## Entries for locating words and elements
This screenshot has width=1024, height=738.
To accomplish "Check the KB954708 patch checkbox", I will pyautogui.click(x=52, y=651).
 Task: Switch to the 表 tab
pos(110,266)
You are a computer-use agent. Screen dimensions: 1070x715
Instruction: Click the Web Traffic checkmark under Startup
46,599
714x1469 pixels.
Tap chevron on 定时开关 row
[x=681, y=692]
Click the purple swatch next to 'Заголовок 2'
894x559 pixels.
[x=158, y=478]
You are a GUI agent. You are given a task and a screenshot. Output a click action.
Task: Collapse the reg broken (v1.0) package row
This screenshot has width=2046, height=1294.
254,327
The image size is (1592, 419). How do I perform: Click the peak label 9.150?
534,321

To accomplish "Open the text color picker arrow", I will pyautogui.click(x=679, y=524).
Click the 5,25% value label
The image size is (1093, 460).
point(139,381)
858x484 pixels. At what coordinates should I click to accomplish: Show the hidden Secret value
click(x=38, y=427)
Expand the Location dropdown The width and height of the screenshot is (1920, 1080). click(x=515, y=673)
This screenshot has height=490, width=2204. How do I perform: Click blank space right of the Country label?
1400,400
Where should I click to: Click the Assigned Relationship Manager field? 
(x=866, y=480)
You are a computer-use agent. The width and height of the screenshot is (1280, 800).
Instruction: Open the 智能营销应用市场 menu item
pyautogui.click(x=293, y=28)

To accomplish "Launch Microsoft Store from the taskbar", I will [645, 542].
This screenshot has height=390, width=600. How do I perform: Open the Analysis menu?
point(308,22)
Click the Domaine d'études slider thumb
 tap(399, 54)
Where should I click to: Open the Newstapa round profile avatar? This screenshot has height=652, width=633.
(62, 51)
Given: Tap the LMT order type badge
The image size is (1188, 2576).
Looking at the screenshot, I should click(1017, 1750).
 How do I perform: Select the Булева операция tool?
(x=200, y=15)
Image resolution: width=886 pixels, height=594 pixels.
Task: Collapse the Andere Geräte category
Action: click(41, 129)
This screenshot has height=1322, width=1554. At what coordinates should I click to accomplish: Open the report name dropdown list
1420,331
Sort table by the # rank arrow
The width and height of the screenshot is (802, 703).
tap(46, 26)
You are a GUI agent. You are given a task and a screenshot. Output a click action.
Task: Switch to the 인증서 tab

## Problem to solve
Write out all the records again with every "How do I perform" changed to "How can I do" and nothing else altered.

## Written response
This screenshot has width=1024, height=738.
To accomplish "Check the KB954708 patch checkbox", I will pyautogui.click(x=52, y=651).
 Task: Switch to the 表 tab
pos(110,266)
You are a computer-use agent. Screen dimensions: 1070x715
Instruction: Click the Web Traffic checkmark under Startup
46,599
714x1469 pixels.
Tap chevron on 定时开关 row
[x=681, y=692]
Click the purple swatch next to 'Заголовок 2'
894x559 pixels.
[x=158, y=478]
You are a GUI agent. You are given a task and a screenshot. Output a click action.
Task: Collapse the reg broken (v1.0) package row
This screenshot has width=2046, height=1294.
254,327
The image size is (1592, 419). How can I do: Click the peak label 9.150?
534,321

To accomplish "Open the text color picker arrow", I will pyautogui.click(x=679, y=524).
Click the 5,25% value label
The image size is (1093, 460).
point(139,381)
858x484 pixels. At what coordinates should I click to accomplish: Show the hidden Secret value
click(x=38, y=427)
Expand the Location dropdown The width and height of the screenshot is (1920, 1080). click(x=515, y=673)
This screenshot has height=490, width=2204. How can I do: Click blank space right of the Country label?
1400,400
Where should I click to: Click the Assigned Relationship Manager field? 
(x=866, y=480)
You are a computer-use agent. The width and height of the screenshot is (1280, 800).
Instruction: Open the 智能营销应用市场 menu item
pyautogui.click(x=293, y=28)

To accomplish "Launch Microsoft Store from the taskbar", I will [645, 542].
This screenshot has height=390, width=600. How can I do: Open the Analysis menu?
point(308,22)
Click the Domaine d'études slider thumb
 tap(399, 54)
Where should I click to: Open the Newstapa round profile avatar? This screenshot has height=652, width=633.
(62, 51)
Given: Tap the LMT order type badge
The image size is (1188, 2576).
Looking at the screenshot, I should click(1017, 1750).
 How can I do: Select the Булева операция tool?
(x=200, y=15)
Image resolution: width=886 pixels, height=594 pixels.
Task: Collapse the Andere Geräte category
Action: click(41, 129)
This screenshot has height=1322, width=1554. At what coordinates should I click to accomplish: Open the report name dropdown list
1420,331
Sort table by the # rank arrow
The width and height of the screenshot is (802, 703).
tap(46, 26)
You are a GUI agent. You are given a task and a screenshot. Output a click action.
Task: Switch to the 인증서 tab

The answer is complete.